2014年1月10日(八段語録1953)

指導者に告ぐ


 本当の極真の指導者は、稽古を愛します。どうしてでしょうか。それは、今までの道場生が、汗を流してきたからです。私も今でも稽古をしっかりするようにしています。だから、今の指導者は、稽古をしっかりしなければならないのは、当たり前のことです。皆さんは、本当の極真空手の継承者なのでしょうか。それともそういう振りをしているだけなのですか。子供は親から色々なものを受け継ぎます。皆さんはどうですか。道場で稽古をして、どれほど大山総裁の伝統を受け継いているのでしょうか。

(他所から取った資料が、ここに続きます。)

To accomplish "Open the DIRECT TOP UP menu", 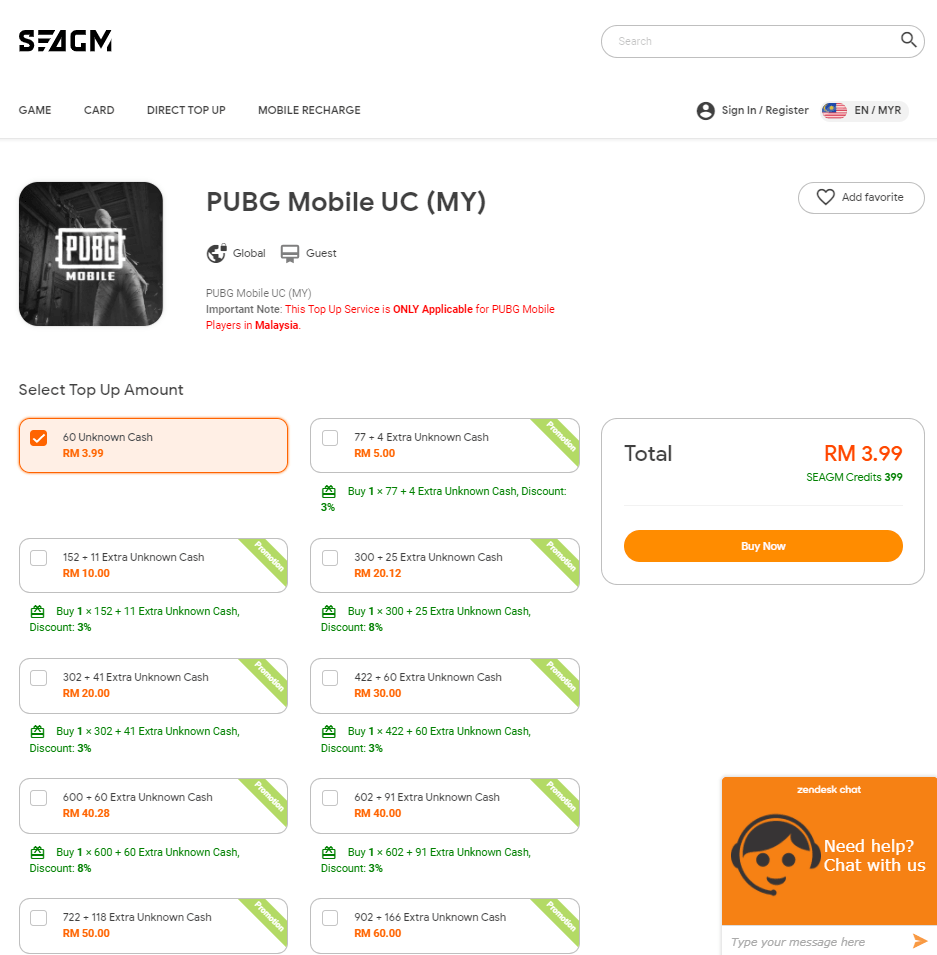I will pyautogui.click(x=186, y=110).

 私が皆さんの先頭に立って、皆さんよりも何年も、何十年も先駆けて、極真空手に専念してきたことは知っていることだと思うのです。私とて、易しい道を選択することはできました。内容をマスターしたわけですから、○○会・○○塾として、立ち上げることもできたはずなのです。そのほうが、しがらみに煩わされることなく、空手道を進めたのかもしれないのです。
 もし、その道を歩んで、一生懸命頑張っていったとしても、私の良心は苦しむのは目に見えています。そのような、気持ちがあるから、指導者に対して、厳しいのです。どんなに意にそぐわなくても、菅野師範の門をくぐれと叫ぶのです。それは、自分の意に叶うときは嬉しいのですが、かなわない時は苦しむのです。そのような道であってこそ、人として立派に育つという確信があるのです。なぜならば、師範から愛されるのではなく、愛していかなければならないのです。認められることを願うのではなく、その指導者を認めるという努力を願うのでしょうか。このパワーを身に着けなければ、人の為に何かをするという事に関しては、限界を感じるのです。自分の好き嫌いという、わがままで終えてしまいます。
 次に、師範の位置を立て続けていくという精神です。これは、自分が能力あると思う人であればあるほど、下剋上の気持ちが持ち上がってきます。一時は、従う素振りをしますが、すぐに批判的になって、悪口を言うありさまです。かつての指導者の中で、優秀な人がおりました。その人を、自分よりも劣るような指導をしている人の補佐についてもらったことがあるのです。思いもよらず、辞表を持ってきました。そして、武道家として、あってはならない行動に出たのでした。
 それから、押忍としての精神が問われるのですが、この精神が三番目に重要になってくるのです。平たく言うならば、屈服するという事なのです。私も、神奈川で初段を取った人を指導者に育てようと必死になった時期がありました。最初は、よく訓練されていると思えるほど、押忍の精神で仕えてくれていました。しかし、段々と自我が現れて、私が誤りを指摘するようなことになると、もう話は聞かず、自分で自分の道を行くと言い残していきました。
 最悪は、悪口の繁殖をしてしまう人でした。自分で留めることもできず、その悪口で、心を満たそうとしたのでしょう。このような、精神は、まったく武道精神とは関係のない世界での出来事なのです。人格でさえ、成長することは無いのです。私が急き立てるのは、このような道を通過させ、精神力を高め、乗り越えさせようとするからなのです。そのような事を強要しようとする私を気が違っているように思えるかもしれませんが、心の葛藤をより的確に掴み、解決策を指導しようとするのですから、この道場で訓練されることは幸運な事であると思ってほしいのです。課題をしっかり認識した人に、解決策を提示するのです。